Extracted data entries
....................

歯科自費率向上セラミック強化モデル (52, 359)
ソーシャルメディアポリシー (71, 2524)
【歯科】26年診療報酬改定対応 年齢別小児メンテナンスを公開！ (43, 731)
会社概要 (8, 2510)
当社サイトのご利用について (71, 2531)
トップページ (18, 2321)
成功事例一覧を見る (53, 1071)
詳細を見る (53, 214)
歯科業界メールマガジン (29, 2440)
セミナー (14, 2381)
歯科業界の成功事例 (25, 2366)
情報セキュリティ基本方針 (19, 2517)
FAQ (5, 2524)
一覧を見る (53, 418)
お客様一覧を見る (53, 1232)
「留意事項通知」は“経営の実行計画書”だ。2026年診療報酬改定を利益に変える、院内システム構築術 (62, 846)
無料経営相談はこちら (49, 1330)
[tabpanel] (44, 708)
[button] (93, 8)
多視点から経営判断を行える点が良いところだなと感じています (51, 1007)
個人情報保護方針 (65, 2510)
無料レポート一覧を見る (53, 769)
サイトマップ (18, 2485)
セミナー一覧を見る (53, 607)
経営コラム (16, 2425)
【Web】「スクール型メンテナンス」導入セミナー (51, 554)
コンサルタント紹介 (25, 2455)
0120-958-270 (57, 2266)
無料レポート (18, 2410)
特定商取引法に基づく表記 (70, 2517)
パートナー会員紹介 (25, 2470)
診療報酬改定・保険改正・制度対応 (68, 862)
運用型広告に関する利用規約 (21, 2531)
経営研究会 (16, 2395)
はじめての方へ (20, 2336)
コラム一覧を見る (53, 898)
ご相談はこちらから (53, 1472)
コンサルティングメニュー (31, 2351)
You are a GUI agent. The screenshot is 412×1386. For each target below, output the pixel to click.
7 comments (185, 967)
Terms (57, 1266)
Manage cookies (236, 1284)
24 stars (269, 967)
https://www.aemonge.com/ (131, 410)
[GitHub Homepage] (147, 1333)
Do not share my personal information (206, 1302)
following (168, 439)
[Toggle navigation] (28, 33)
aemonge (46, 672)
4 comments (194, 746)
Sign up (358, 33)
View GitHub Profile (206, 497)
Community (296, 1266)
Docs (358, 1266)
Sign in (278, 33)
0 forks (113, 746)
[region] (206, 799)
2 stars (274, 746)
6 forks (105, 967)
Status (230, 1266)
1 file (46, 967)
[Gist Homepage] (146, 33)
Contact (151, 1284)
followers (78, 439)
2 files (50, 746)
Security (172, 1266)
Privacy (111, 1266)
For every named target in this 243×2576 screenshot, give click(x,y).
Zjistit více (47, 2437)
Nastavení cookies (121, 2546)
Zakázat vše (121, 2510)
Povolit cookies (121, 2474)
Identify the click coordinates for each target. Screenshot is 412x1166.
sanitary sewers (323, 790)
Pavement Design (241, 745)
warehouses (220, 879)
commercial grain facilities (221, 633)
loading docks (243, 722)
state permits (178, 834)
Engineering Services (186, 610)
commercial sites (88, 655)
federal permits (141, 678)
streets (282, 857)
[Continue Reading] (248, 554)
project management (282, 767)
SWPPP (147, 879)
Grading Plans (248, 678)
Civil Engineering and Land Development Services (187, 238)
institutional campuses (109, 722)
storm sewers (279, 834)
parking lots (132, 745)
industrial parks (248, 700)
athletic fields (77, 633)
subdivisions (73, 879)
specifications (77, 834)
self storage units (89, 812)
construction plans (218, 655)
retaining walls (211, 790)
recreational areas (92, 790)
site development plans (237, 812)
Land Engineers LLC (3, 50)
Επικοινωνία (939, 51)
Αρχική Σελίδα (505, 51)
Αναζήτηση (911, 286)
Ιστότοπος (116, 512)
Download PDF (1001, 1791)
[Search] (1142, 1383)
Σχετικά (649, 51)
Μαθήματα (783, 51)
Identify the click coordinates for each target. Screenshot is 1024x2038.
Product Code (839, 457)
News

....................

WHAT THE TASK ASKS
Output all of the data without altering a single line.

PROBLEM SOLUTION
歯科自費率向上セラミック強化モデル (52, 359)
ソーシャルメディアポリシー (71, 2524)
【歯科】26年診療報酬改定対応 年齢別小児メンテナンスを公開！ (43, 731)
会社概要 (8, 2510)
当社サイトのご利用について (71, 2531)
トップページ (18, 2321)
成功事例一覧を見る (53, 1071)
詳細を見る (53, 214)
歯科業界メールマガジン (29, 2440)
セミナー (14, 2381)
歯科業界の成功事例 (25, 2366)
情報セキュリティ基本方針 (19, 2517)
FAQ (5, 2524)
一覧を見る (53, 418)
お客様一覧を見る (53, 1232)
「留意事項通知」は“経営の実行計画書”だ。2026年診療報酬改定を利益に変える、院内システム構築術 (62, 846)
無料経営相談はこちら (49, 1330)
[tabpanel] (44, 708)
[button] (93, 8)
多視点から経営判断を行える点が良いところだなと感じています (51, 1007)
個人情報保護方針 (65, 2510)
無料レポート一覧を見る (53, 769)
サイトマップ (18, 2485)
セミナー一覧を見る (53, 607)
経営コラム (16, 2425)
【Web】「スクール型メンテナンス」導入セミナー (51, 554)
コンサルタント紹介 (25, 2455)
0120-958-270 (57, 2266)
無料レポート (18, 2410)
特定商取引法に基づく表記 (70, 2517)
パートナー会員紹介 (25, 2470)
診療報酬改定・保険改正・制度対応 (68, 862)
運用型広告に関する利用規約 (21, 2531)
経営研究会 (16, 2395)
はじめての方へ (20, 2336)
コラム一覧を見る (53, 898)
ご相談はこちらから (53, 1472)
コンサルティングメニュー (31, 2351)
You are a GUI agent. The screenshot is 412×1386. For each target below, output the pixel to click.
7 comments (185, 967)
Terms (57, 1266)
Manage cookies (236, 1284)
24 stars (269, 967)
https://www.aemonge.com/ (131, 410)
[GitHub Homepage] (147, 1333)
Do not share my personal information (206, 1302)
following (168, 439)
[Toggle navigation] (28, 33)
aemonge (46, 672)
4 comments (194, 746)
Sign up (358, 33)
View GitHub Profile (206, 497)
Community (296, 1266)
Docs (358, 1266)
Sign in (278, 33)
0 forks (113, 746)
[region] (206, 799)
2 stars (274, 746)
6 forks (105, 967)
Status (230, 1266)
1 file (46, 967)
[Gist Homepage] (146, 33)
Contact (151, 1284)
followers (78, 439)
2 files (50, 746)
Security (172, 1266)
Privacy (111, 1266)
For every named target in this 243×2576 screenshot, give click(x,y).
Zjistit více (47, 2437)
Nastavení cookies (121, 2546)
Zakázat vše (121, 2510)
Povolit cookies (121, 2474)
Identify the click coordinates for each target. Screenshot is 412x1166.
sanitary sewers (323, 790)
Pavement Design (241, 745)
warehouses (220, 879)
commercial grain facilities (221, 633)
loading docks (243, 722)
state permits (178, 834)
Engineering Services (186, 610)
commercial sites (88, 655)
federal permits (141, 678)
streets (282, 857)
[Continue Reading] (248, 554)
project management (282, 767)
SWPPP (147, 879)
Grading Plans (248, 678)
Civil Engineering and Land Development Services (187, 238)
institutional campuses (109, 722)
storm sewers (279, 834)
parking lots (132, 745)
industrial parks (248, 700)
athletic fields (77, 633)
subdivisions (73, 879)
specifications (77, 834)
self storage units (89, 812)
construction plans (218, 655)
retaining walls (211, 790)
recreational areas (92, 790)
site development plans (237, 812)
Land Engineers LLC (3, 50)
Επικοινωνία (939, 51)
Αρχική Σελίδα (505, 51)
Αναζήτηση (911, 286)
Ιστότοπος (116, 512)
Download PDF (1001, 1791)
[Search] (1142, 1383)
Σχετικά (649, 51)
Μαθήματα (783, 51)
Identify the click coordinates for each target. Screenshot is 1024x2038.
Product Code (839, 457)
News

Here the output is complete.